Published December 9, 2004 2:54PM (EST)

U.S. military officials witnessed the mistreatment of Iraqi detainees at a second Baghdad prison at the height of the Abu Ghraib scandal and were threatened and harassed when they attempted to report the abuse, official memos released by the Pentagon have shown. The documents, which were obtained by human rights organizations, contradict the Pentagon's claims that the abuse of detainees at Abu Ghraib was isolated to the jail and involved a handful of lowly reservists.

Defense Secretary Donald Rumsfeld told Congress last spring that he knew of no other reports of mistreatment outside the prison. However, documents released by the American Civil Liberties Union reveal that senior Pentagon officials who claimed that Abu Ghraib was an aberration were repeatedly informed of abuse elsewhere through official channels.

In a memo to Stephen Cambone, undersecretary of defense for intelligence, the director of the Defense Intelligence Agency, Adm. L.E. Jacoby, details abuse carried out by members of a Special Forces unit known as Task Force 6-26.

The Pentagon responded Wednesday night by saying four troops serving on the task force had been disciplined and reassigned to other duties.

In his letter, dated June 25, Adm. Jacoby describes how two of his interrogators assigned to a detention center in Baghdad witnessed abuse by Special Forces troops.
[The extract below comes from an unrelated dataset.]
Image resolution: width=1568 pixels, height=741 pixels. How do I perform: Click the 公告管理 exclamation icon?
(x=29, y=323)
According to the memo, prisoners arrived at the facility with bruises and burn marks on their backs, and some complained of kidney pain. One of the two interrogators also witnessed officers "punch a prisoner in the face to the point the individual needed medical attention," the memo says.
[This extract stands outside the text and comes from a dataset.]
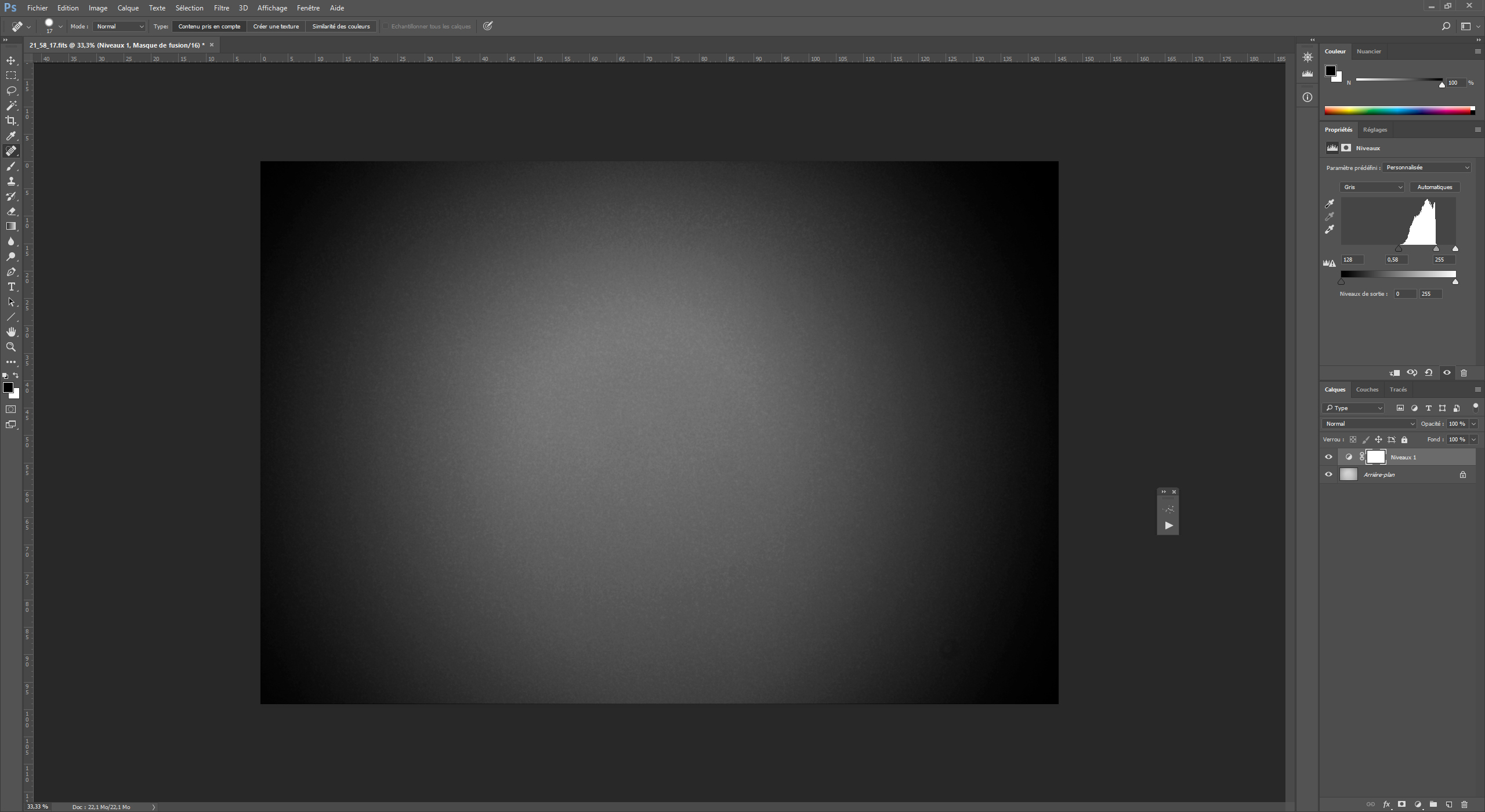Viewport: 1485px width, 812px height.
Task: Hide the Arrière-plan layer
Action: click(x=1328, y=474)

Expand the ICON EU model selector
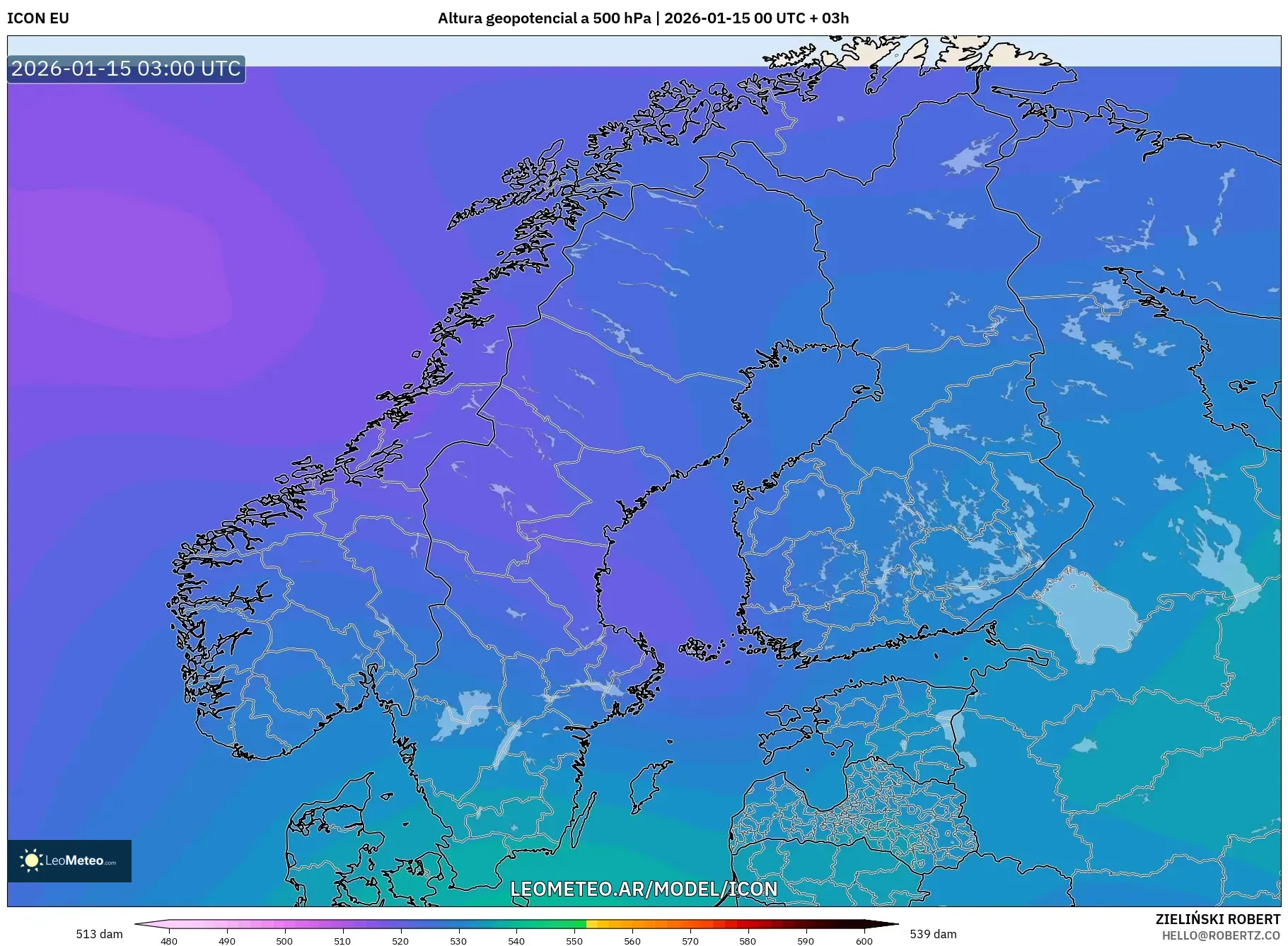click(39, 19)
Adm. Jacoby's memo notes that the task force supervisor immediately confiscated photographs of the abuse. The two interrogators were ordered not to leave the compound without express permission, and their vehicle keys were confiscated. They were ordered not to report the abuse to anyone in the U.S., and were informed that their e-mail was being monitored.
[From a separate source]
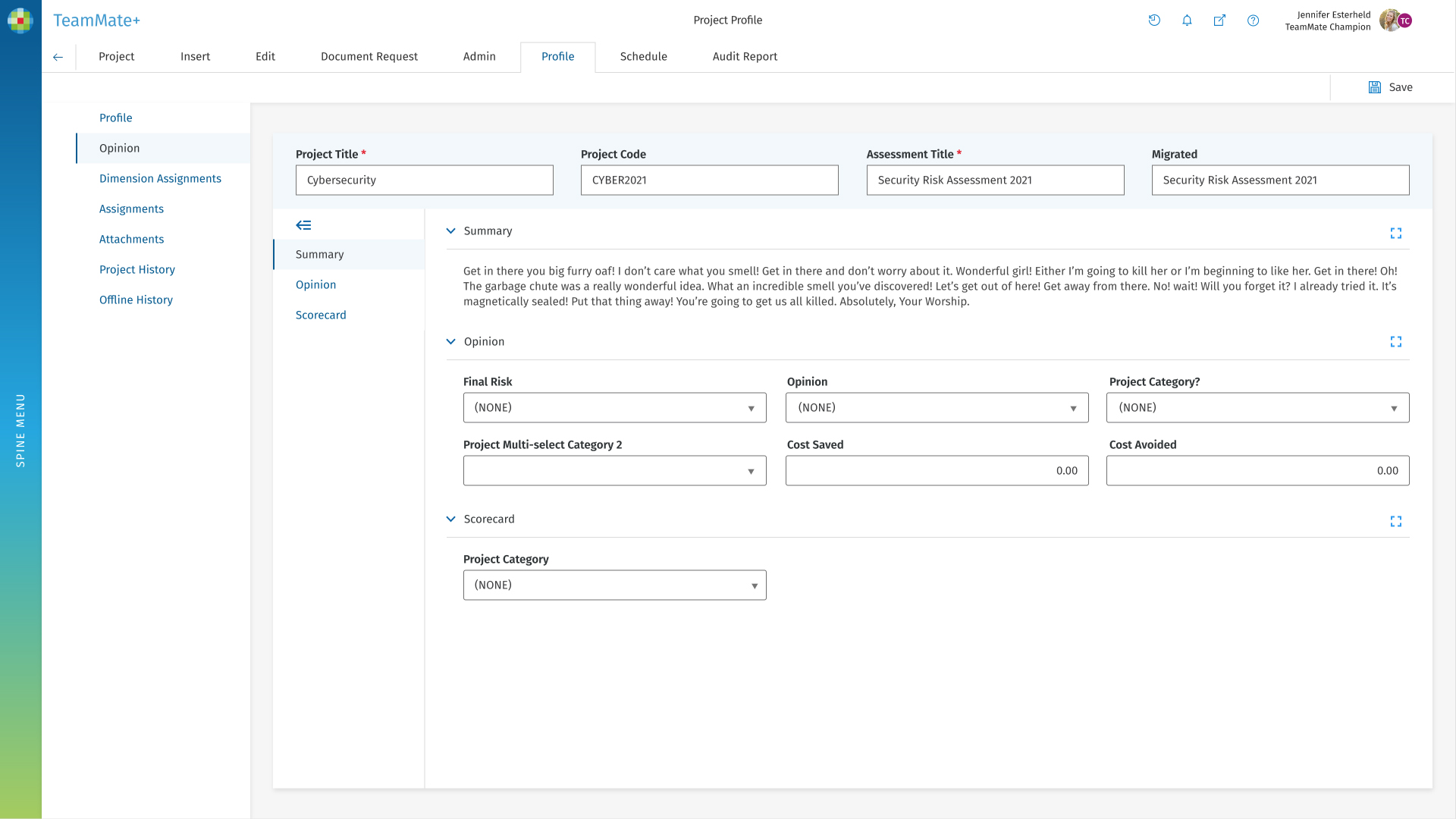Click the TeamMate+ logo icon
This screenshot has height=819, width=1456.
[x=20, y=20]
It is unclear when the abuse took place, but the interrogators reported the incident on June 24, a day before Adm. Jacoby sent his memo. "These documents tell a damning story of sanctioned government abuse, a story that the government has tried to hide and may well come back to haunt our own troops captured in Iraq," a statement from the ACLU said.

The documents also include material from a dozen FBI agents who worked at Abu Ghraib in late 2003, when the worst cases of abuse are thought to have occurred. "It is my opinion, as an FBI agent, that were this prison on U.S. soil, a judge would release almost every detainee for lack of evidence," one FBI official wrote. The agent's name was blacked out.

Several memos mention Gen. Geoffrey Miller, who was sent to Abu Ghraib from Guantánamo Bay, Cuba, in August 2003 to step up interrogation to get more information from prisoners. Gen. Miller left Iraq this week for Washington to take charge of Army housing.